---- PASSAGE TO READ

Polish war veteran Jerzy Pajaczkowski-Dydynski - thought to have been Britain's oldest man - has died aged 111.
Jerzy Pajaczkowski-Dydynski in 1914
Here is an extract from a self-penned history of his own life, written in July 1984 for his granddaughter Tabitha.
I was born on 19 July 1894 in Lwów, then part of the Austro-Hungarian Empire.
When I was eight-years-old my father became head of the general Hospital in the town of Sanok, and I left Lwów. I studied German, Latin and Greek and in 1912 I started reading law at the University of Lwów.
I went to Vienna in 1914 at the outbreak of World War I and expected to be called up at any time. I was called up in 1915 to the Austrian infantry.
My training took place chiefly in Hungary and Bosnia. In 1916 as a sergeant I went to Montenegro and Albania, against the Italians. My unit was transferred in 1918 to northern Italy, where in the last hours of the war, I was captured by Italian cavalry and became a prisoner of war.
As a Pole I was able to get in touch with a Polish-French military mission in Italy and eventually became free at Christmas 1918 and was sent to France.
Colonel Pajaczkowski-Dydynski died on 6 December
Back in Poland I soon became a full lieutenant and staff officer in an infantry division. I took part in the 1920-21 Polish War against Soviet Russia. At the end of it I was moved to the Polish 2nd Army. After two years of intense work I became a captain.
I married in 1924 and was stationed in Przemysl. I became a major in 1925 and was sent to the front line as commander of an infantry battalion. In 1928 I was promoted, but there was no time for hobbies and very little time for my own family.
In 1930 I was moved to Warsaw and in 1935 I became a lieutenant-colonel and second in command of an infantry regiment in a small town east of Warsaw called Biala Podlaska.
At the outbreak of war in 1939 I was at the general headquarters of the Polish Army in Warsaw. After the defeat of Poland and the Soviet invasion the whole Polish GHQ crossed the Romanian frontier and was interned.
My family had left Warsaw by means of an evacuation train. I was able to trick the Romanian military police and reach Bucharest to collect my family. We managed to reach Paris, where I continued my army work.
Jerzy Pajaczkowski-Dydynski in 1933
After the collapse of France in 1940 I tried to reach different French harbours in order to escape to England. We landed in Plymouth on 28 June 1940. After staying at various military camps in Lanarkshire and Peebles I was sent to Perth as commander of the Polish Garrison.
My last job in Edinburgh in 1943 was as a member of a committee translating and adapting British military regulations and manuals for the use of Polish Units.
In 1964 I was promoted to full colonel.
I received a number of Polish decorations - the Cross of Polonia Restituta; Cross of Valour (1920); Silver Cross of Merit (1925). A Romanian decoration of distinction (1931). I also received three Austrian decorations in WWI for active service.
In 1946 I had married again, and in 1993 we moved from Edinburgh to Sedbergh to be near my daughter Dorcas and her husband Richard.
I was able to visit Poland in 1996 for the first time after the war. My 100th birthday in 1997 was celebrated with a telegram from the Queen.
On my 107th birthday on 19 July 2001, I was honoured that the President of Poland bestowed on me the Officer's Cross of the Order of Polonia Restituta.

--------

◆ EXERCISE: In the veteran's life story, set down the part between "In 1930 I was" and "and was interned.", inclusive, word for word. The entries after this have nothing to do with the veteran's life story.

---- DATASET

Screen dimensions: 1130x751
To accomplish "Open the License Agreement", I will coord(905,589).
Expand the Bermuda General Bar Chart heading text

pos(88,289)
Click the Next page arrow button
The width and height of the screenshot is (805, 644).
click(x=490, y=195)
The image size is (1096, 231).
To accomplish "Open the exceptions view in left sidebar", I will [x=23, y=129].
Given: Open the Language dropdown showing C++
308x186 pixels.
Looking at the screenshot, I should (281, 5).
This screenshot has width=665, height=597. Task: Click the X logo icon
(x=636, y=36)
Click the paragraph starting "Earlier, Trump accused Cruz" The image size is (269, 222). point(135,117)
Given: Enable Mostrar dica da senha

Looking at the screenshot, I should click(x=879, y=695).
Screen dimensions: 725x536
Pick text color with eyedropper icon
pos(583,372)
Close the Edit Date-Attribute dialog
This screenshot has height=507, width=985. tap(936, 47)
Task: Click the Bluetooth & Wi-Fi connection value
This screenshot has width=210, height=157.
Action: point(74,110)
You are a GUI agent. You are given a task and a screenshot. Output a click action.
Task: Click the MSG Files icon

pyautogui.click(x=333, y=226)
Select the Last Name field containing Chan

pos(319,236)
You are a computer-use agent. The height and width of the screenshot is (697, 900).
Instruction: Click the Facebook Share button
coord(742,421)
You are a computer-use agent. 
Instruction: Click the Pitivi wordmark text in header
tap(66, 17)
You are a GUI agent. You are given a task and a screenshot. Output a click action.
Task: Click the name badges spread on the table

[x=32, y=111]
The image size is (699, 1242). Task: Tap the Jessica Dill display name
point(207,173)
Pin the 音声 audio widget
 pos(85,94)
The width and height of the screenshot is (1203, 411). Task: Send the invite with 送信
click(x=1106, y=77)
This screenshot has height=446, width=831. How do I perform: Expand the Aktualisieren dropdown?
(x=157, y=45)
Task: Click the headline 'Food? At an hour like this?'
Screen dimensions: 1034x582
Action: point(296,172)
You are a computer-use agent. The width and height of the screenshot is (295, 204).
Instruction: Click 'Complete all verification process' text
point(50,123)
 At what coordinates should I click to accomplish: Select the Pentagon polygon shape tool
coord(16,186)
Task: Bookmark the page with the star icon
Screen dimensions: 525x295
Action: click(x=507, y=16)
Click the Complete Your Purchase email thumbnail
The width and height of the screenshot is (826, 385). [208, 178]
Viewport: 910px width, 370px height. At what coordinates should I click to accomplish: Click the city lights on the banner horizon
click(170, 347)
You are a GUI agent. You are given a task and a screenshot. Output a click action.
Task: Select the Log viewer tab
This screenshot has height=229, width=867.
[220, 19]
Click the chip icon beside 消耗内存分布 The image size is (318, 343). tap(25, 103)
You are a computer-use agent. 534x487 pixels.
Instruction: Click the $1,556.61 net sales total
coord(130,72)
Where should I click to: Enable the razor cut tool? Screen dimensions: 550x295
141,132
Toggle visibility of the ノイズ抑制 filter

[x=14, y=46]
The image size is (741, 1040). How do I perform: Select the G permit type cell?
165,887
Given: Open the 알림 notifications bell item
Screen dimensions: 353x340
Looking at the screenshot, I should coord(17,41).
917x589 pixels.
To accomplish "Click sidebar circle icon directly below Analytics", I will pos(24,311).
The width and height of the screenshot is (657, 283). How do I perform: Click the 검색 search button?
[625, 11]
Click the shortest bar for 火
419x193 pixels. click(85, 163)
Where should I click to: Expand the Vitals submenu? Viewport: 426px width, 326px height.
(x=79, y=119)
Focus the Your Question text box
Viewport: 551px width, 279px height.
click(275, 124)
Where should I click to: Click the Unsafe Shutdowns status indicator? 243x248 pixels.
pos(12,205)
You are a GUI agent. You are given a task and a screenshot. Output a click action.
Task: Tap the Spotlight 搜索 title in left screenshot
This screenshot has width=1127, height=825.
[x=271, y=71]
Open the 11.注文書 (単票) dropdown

--------

◆ RESPONSE:
In 1930 I was moved to Warsaw and in 1935 I became a lieutenant-colonel and second in command of an infantry regiment in a small town east of Warsaw called Biala Podlaska.
At the outbreak of war in 1939 I was at the general headquarters of the Polish Army in Warsaw. After the defeat of Poland and the Soviet invasion the whole Polish GHQ crossed the Romanian frontier and was interned.